▶ [DATA FOR THE TASK]:
>>>>>

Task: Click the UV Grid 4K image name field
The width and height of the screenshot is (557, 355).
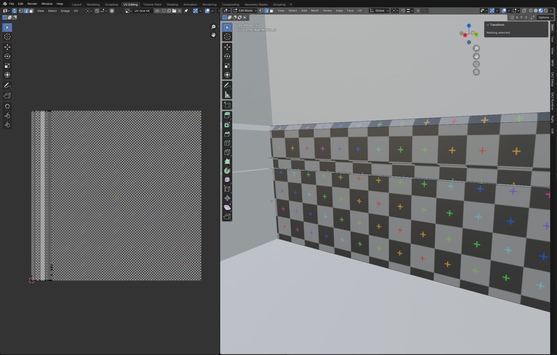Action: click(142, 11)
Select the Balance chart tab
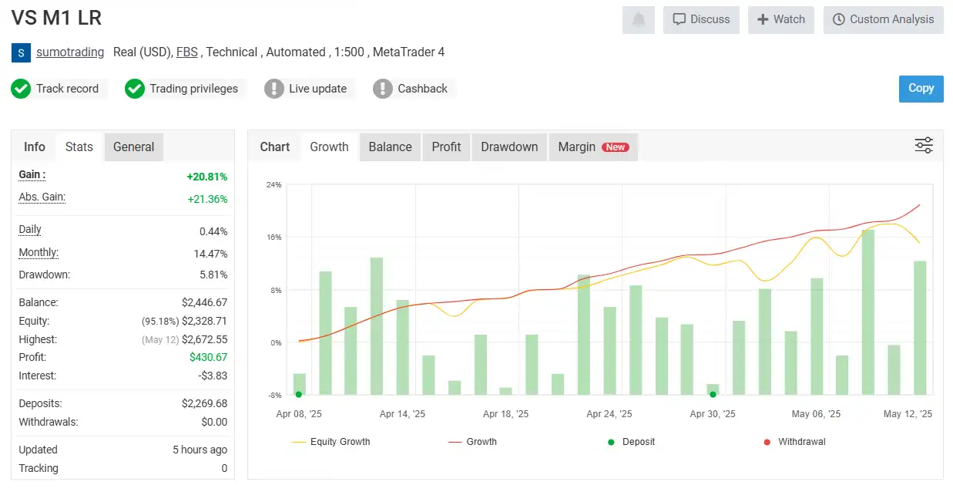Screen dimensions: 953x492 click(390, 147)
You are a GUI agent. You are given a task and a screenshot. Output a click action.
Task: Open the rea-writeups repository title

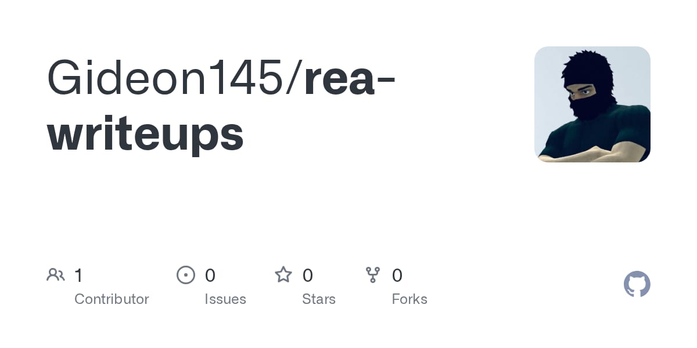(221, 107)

<<<<<
>>>>>

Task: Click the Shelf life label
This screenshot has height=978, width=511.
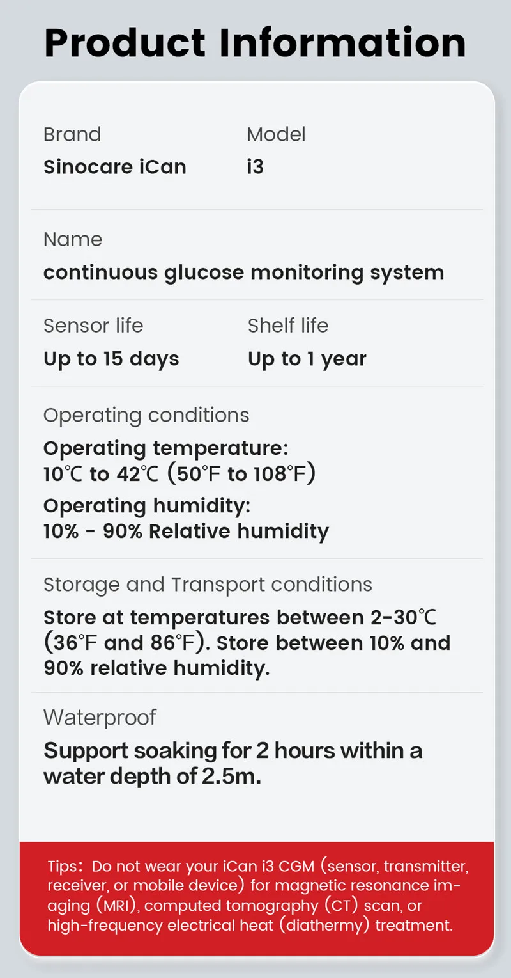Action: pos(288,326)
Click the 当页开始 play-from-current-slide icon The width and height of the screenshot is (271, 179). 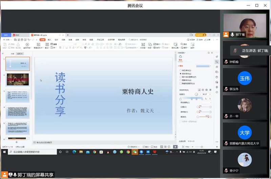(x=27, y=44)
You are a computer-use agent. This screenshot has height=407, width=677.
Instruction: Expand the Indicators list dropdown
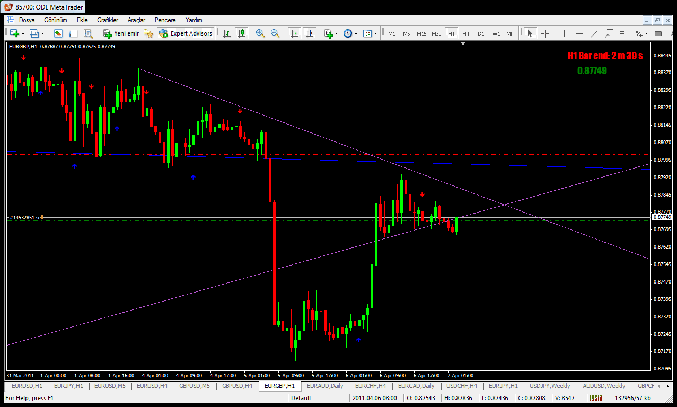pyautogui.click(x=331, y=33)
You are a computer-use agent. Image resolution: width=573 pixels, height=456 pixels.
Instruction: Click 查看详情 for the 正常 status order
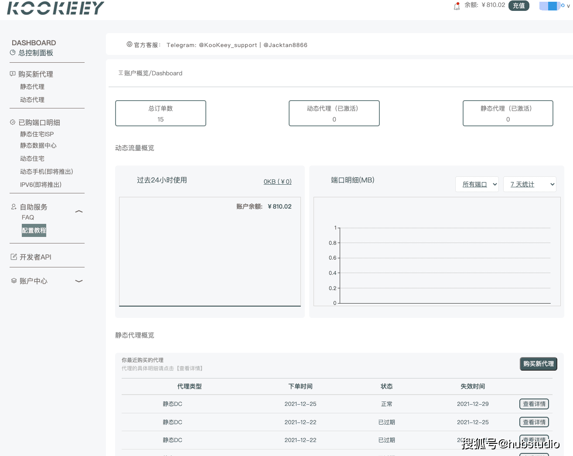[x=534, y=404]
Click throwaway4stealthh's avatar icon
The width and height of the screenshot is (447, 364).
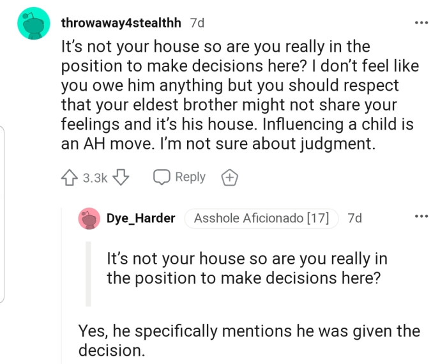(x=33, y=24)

<<<<<
>>>>>

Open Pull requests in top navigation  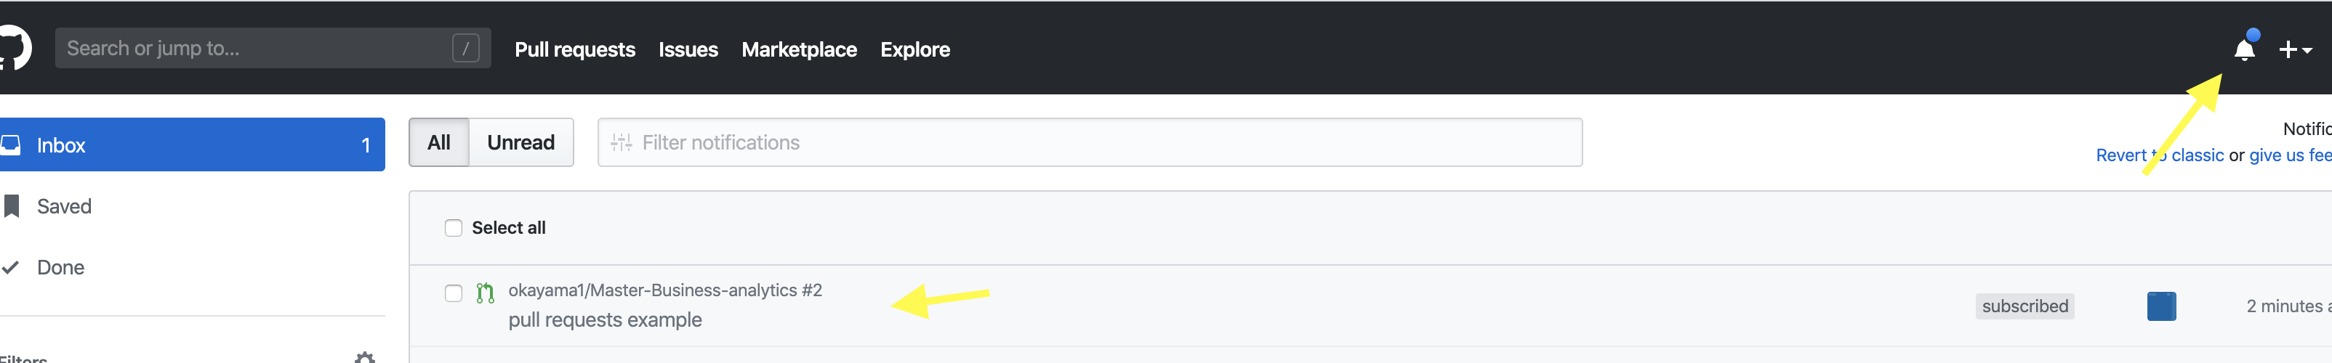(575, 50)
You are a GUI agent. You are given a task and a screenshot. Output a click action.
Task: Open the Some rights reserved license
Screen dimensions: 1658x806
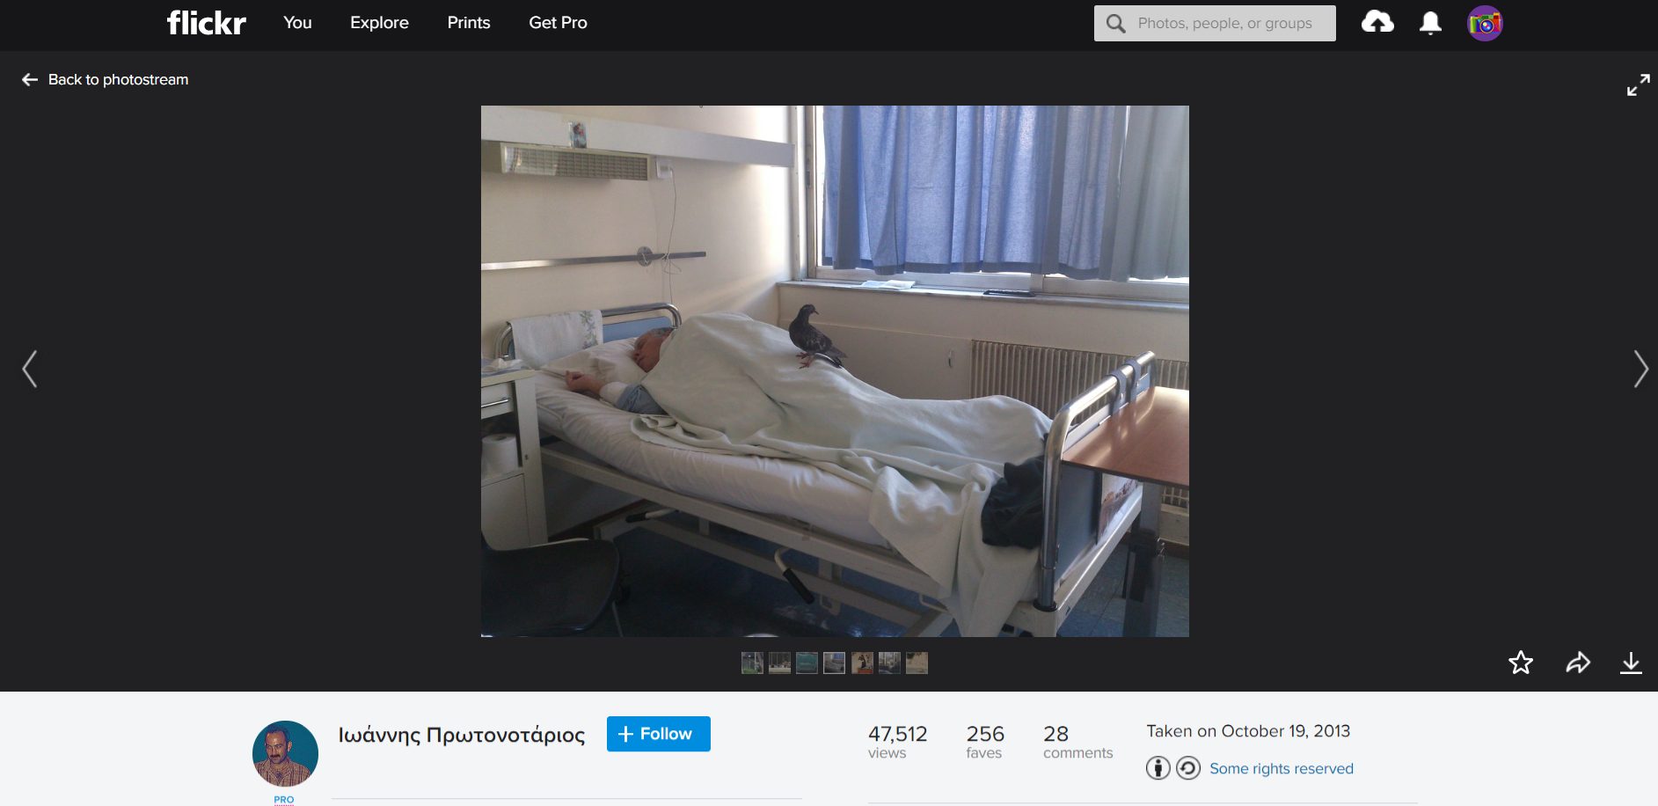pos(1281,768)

<<<<<

▶ [WORK TO COMPLETE]: Put the lines from the one containing "You are a computer-use agent. Image" through the one containing "(x=33, y=24)", inclusive, into a numbered list. Skip blank lines and leave the pictures out.

▶ [TASK RESULT]:
1. You are a computer-use agent. Image resolution: width=573 pixels, height=456 pixels.
2. Instruction: Click 查看详情 for the 正常 status order
3. [x=534, y=404]
4. Click throwaway4stealthh's avatar icon
5. The width and height of the screenshot is (447, 364).
6. (x=33, y=24)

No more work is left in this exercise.